Los patrulleros iban haciendo una posta. Cada vez que llegaban a un límite provincial regresaban y eran reemplazados por los móviles que estaban esperándolos para seguir camino. “Ellos se iban turnando, nosotros no. Me obligaban a seguir manejando sin descanso. No daba más del cansancio y a las once de la noche solicito parar para dormir unas horas, pero no me dejaron. “Tenemos la orden de sacarlos de inmediato de la provincia”, nos dijeron. En esas condiciones tuve que manejar los 180 kilómetros de recta a la que llaman “la recta de la muerte”, porque muchos automovilistas se terminan durmiendo”.

El esfuerzo por no quebrarse resulta vano cuando Musse evoca el último mensaje que le dejó su hija. “Bendiciones, papá”, fue todo lo que me alcanzó a decir. Por eso hoy, mirándolo a la cara les quiero decir que en ningún momento mostraron empatía y que violaron hasta el mismo protocolo que ellos elaboraron. Este señor alguna vez me pudo pedir disculpas o decirme, me equivoqué, pero nada. ¡Por mi parte, nunca van a tener perdón, aunque sean juzgados”, concluye Musse, ahogado en llanto y con la mirada fija en Andrada.

En la sala se hace un silencio espeso que nadie se atreve a interrumpir por largos segundos. El jurado popular cruza miradas de incredulidad. Los estudiantes universitarios que pueblan las butacas de la sala permanecen tiesos y hasta los jueces, curtidos en estas situaciones, no disimulan su incomodidad.

Musse se levanta de la silla y se acerca al lado de la rampa, donde lo espera en una silla de ruedas la mujer de cabellos cenicientos. Es su cuñada, Paola Oviedo. Ambos se confunden en un abrazo interminable: acaban de revivir las peores horas de sus vidas.

El hilo, por lo más fino

Andrada y Morales, los dos acusados, lucen como el fusible de una cadena de responsabilidades que difícilmente se agote en ellos dos. Ya en el banquillo, cada uno desplegó una estrategia diferente. Defendida por Osvaldo Narcisi, la trabajadora social que en el momento del suceso ya estaba viviendo en Río Cuarto, se despegó del COE Huinca Renancó.
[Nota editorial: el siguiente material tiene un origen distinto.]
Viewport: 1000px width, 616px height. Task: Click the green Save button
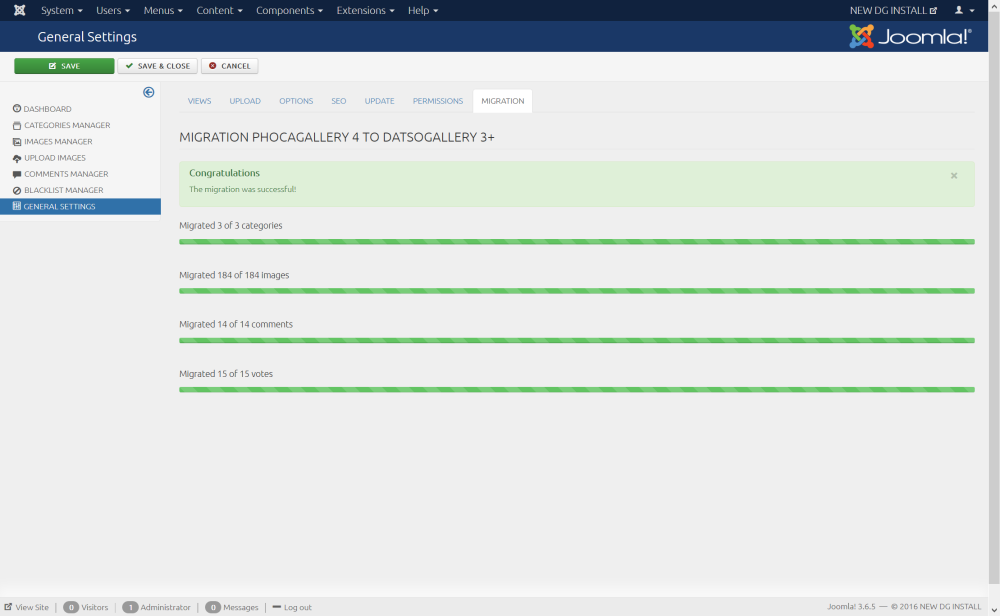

Aunque una resolución del Ministerio de Salud que el fiscal Julio Rivero hizo leer en voz alta, da a entender que tenía responsabilidades en el COE de Huinca, ella negó esa relación y dijo que se desempeñaba en la Mesa Epidemiológica del COE Río Cuarto que estaba a cargo del doctor Carlos Pepe. “Mi función era ayudar a colocar a la gente de Córdoba en los hoteles para que hicieran los 14 días de aislamiento que se exigían”, explicó.

Agregó que el 16 de agosto recibió un whatsapp del doctor Andrada. “Me preguntaba si conocía a alguien de la ciudad neuquina de Plottier porque tenía que rebotar a una persona que había dado positivo”.  Analía Morales afirmó que quien tenía la atribución para permitir o no el paso por el puesto sanitario de Huinca no era ella sino Andrada.
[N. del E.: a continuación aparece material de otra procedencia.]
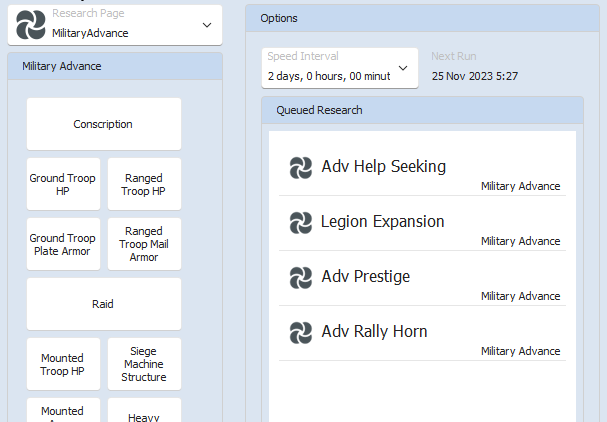
Task: Click the partially visible Heavy research button
Action: click(x=144, y=411)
El médico que actualmente se desempeña como director del Hospital de Villa Huidobro recibió la brasa caliente sin inmutarse.  Optó por el silencio, se limitó a negar la acusación y dijo que, después de escuchar a todos los testigos, hablará.
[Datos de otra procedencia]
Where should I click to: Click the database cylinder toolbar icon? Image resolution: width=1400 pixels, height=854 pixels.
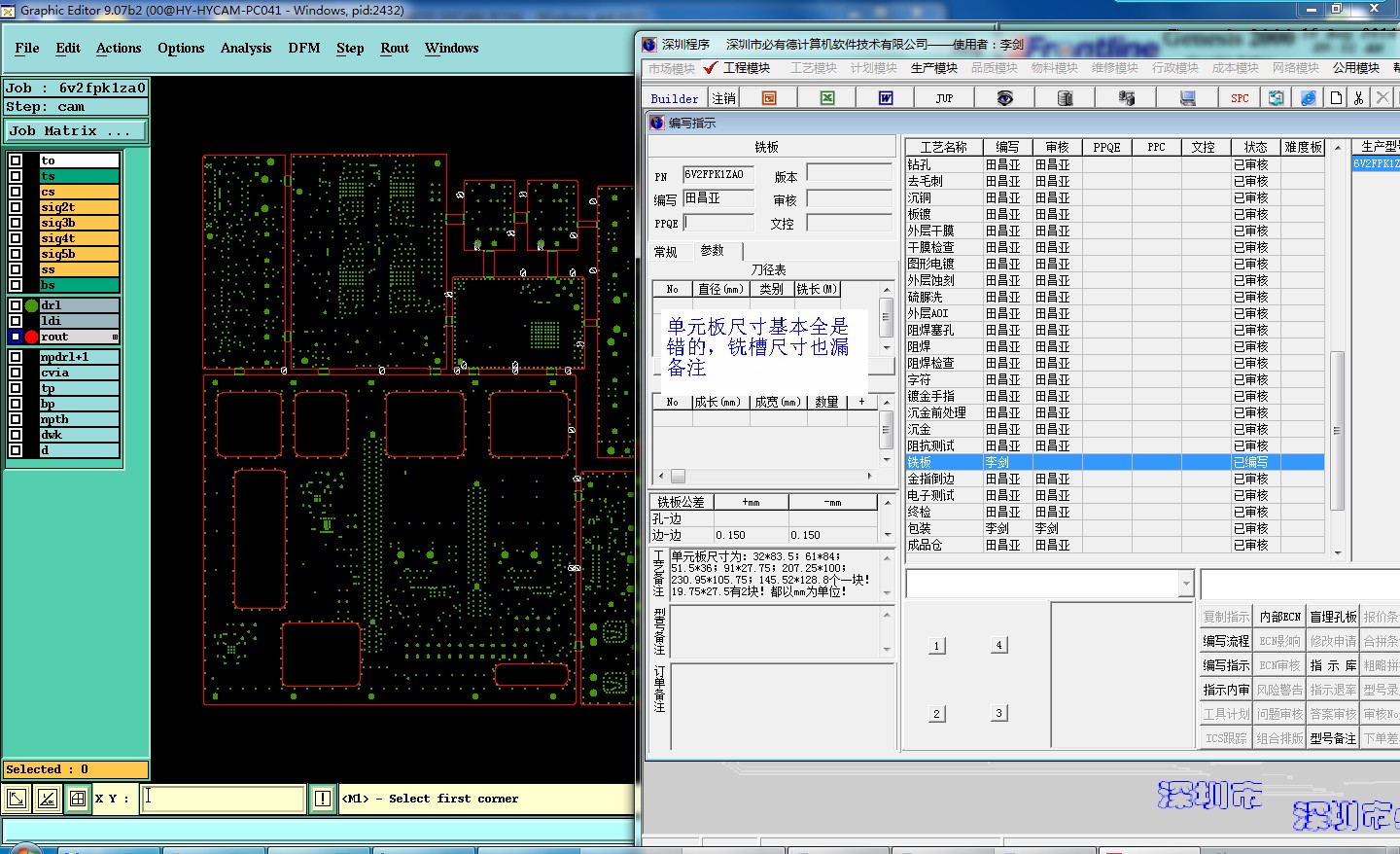1065,98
En este juicio el hilo se cortará por lo más fino. Sólo Andrada y Morales pueden ser juzgados y, eventualmente, recibir alguna condena. Como pasó cuando quien se sentó en este mismo banquillo fue el médico “trucho” Ignacio Martín, si hay sospecha de responsabilidades de funcionarios o dirigentes políticos más encumbrados será otro fiscal y otro tribunal quienes deberán investigarlo. ¿Lo harán?